Anoles are often confused with chameleons
Anoles are often confused with chameleons (Image: Jupiterimages/ Images)

Anoles are subtropical lizards that are found in the southeastern United States. Not native to the U.S., anoles are originally from Jamaica, the Bahamas and Cuba. Ranging in size from 5 inches to a foot in length, these lizards come in a variety of colors. Found mostly in southern Florida, anoles eat a diet rich in insects and prefer living in trees, shrubs or bushes. The lifespan of an anole varies upon species and whether it's wild or kept in captivity, though generally it is between two and 10 years. Females are smaller than males but all anoles are territorial.

Green Anole

The only anole native to the United States, the green anole is found in southeastern regions. They prefer the warmer climates of Florida and Louisiana. Approximately 9 inches long, the green anole lives on rocks, walls, bushes and trees. A diet rich in bugs is the favorite of a green anole. They prefer spiders, crickets, grubs and cockroaches. If kept as a pet, green anoles prefer to live alone. A 10-gallon aquarium with mesh lid and plenty of hiding spots is necessary for a green anole. Heating rocks are good additions to tanks as green anoles enjoy sunning themselves. In captivity, green anoles may live two to three years. Use caution when handling green anoles as they are able to release their tale to escape. When frightened, the green anole will puff out its neck to show bright red skin, or dewlap.

Brown Anole

Native to the Bahamas and Cuba, brown anoles are plentiful in southern Florida. Similar in size to the green anole, the brown anole grows to approximately 9 inches from snout to tip of tail. Low brush, downed trees and bushes are home to the brown anole. Young anoles will be a reddish-brown tint and turn into a darker brown as they age. Crickets and small spiders are the staple diet. When threatened, the brown anole will puff his neck to show off an orange dewlap. Keeping brown anoles as pets is a challenge. They prefer the wild but if kept in captivity will need a 10 gallon aquarium, heating lamps and plenty of items to hide under.
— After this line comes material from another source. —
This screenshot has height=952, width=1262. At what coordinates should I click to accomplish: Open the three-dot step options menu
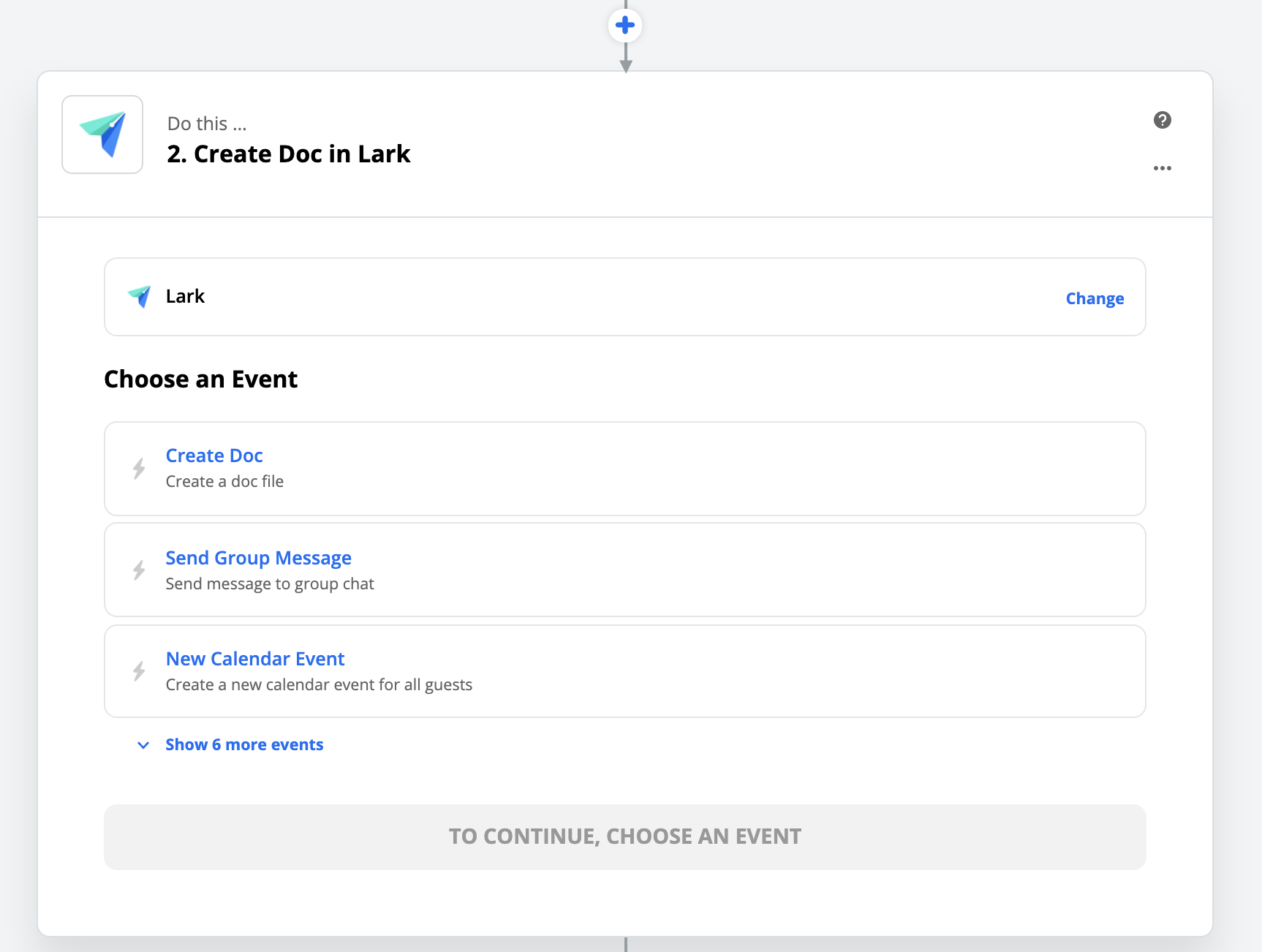1162,168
Brown anoles have a life span of two to three years in the wild.

Bark Anole

The bark anoles, natives of the West Indies, are widely found throughout southern Florida. They get their name for their brownish color and tough skin which resembles tree bark. While sleeping, the anole will turn an off-white color. Of all anoles, the bark anole is the smallest at 5 inches. The bark anole prefers urban life and lives within exotic plants close to the ground. A diet rich in ants and aphids sustains the bark anole. In the wild, the bark anole can breed for up to 10 years and produce hundreds of offspring in a lifetime.

Jamaican Giant Anole

First seen in the United States in 1975, the Jamaican giant anole is found in southern Florida. Wildlife officials believe that the Jamaican giant escaped from pet dealers in the early 1970's and has bred in the wild. It is one of the largest of the anoles, reaching 12 inches long. For food, it must compete with the Green anole. However, the Jamaican Giant is not predatory. The dewlap on female Jamaican giants are smaller than that of the male but both are a light orange color. These anoles prefer the shade and can be found hanging upside down from tree branches. The Jamaican giant is one of the only anole species that will eat fruit from local trees. Both in captivity and in the wild, the Jamaican giant has a life span of less than 10 years.